## PROBLEM TO SOLVE
Write out every line from the listing below where the string "filter" is found.
──────── DATA PROVIDED ────────
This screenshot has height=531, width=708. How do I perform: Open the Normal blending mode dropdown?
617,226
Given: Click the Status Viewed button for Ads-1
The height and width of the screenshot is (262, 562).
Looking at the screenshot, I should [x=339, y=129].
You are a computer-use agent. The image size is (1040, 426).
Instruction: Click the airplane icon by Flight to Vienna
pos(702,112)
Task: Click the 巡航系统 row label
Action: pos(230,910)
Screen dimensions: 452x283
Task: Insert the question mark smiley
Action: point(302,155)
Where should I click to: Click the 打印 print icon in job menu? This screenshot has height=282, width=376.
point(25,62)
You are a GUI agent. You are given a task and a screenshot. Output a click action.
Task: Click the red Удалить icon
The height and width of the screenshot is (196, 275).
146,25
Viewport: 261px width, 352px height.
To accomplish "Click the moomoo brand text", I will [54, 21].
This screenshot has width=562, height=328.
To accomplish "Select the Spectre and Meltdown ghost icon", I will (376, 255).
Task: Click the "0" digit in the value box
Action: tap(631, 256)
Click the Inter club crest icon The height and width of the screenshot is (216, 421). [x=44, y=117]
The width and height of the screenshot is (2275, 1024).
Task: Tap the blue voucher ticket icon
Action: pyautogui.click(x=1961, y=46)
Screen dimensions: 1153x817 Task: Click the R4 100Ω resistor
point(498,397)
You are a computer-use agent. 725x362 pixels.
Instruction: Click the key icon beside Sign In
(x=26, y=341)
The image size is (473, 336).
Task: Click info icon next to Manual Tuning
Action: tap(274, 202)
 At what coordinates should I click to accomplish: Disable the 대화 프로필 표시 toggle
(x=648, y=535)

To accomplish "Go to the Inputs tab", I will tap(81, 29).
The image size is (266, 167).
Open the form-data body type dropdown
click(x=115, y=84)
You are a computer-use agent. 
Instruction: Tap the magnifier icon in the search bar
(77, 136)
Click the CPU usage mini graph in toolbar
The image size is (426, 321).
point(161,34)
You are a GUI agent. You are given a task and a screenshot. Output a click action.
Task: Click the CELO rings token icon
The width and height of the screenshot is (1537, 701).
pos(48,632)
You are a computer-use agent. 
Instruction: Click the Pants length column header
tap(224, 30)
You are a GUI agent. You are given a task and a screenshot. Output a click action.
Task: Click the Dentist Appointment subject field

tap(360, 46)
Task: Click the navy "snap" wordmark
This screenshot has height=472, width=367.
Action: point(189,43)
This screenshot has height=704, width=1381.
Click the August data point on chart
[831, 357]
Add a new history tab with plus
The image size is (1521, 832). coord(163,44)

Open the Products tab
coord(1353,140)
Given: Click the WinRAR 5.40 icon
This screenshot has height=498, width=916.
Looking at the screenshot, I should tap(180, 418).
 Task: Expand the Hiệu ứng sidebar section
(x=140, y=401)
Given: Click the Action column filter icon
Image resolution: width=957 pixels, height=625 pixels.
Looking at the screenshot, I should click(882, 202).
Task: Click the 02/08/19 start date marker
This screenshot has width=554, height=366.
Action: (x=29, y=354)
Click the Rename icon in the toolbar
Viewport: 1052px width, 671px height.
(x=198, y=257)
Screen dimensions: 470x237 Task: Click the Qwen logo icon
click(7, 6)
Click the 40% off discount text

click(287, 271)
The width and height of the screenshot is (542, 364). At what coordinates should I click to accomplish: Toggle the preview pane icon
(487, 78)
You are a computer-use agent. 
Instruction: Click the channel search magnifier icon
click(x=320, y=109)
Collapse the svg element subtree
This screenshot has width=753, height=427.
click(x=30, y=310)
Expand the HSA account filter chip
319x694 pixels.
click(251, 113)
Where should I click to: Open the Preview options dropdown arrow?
────────
## ANSWER
Given: Click the Action column filter icon
Expand the HSA account filter chip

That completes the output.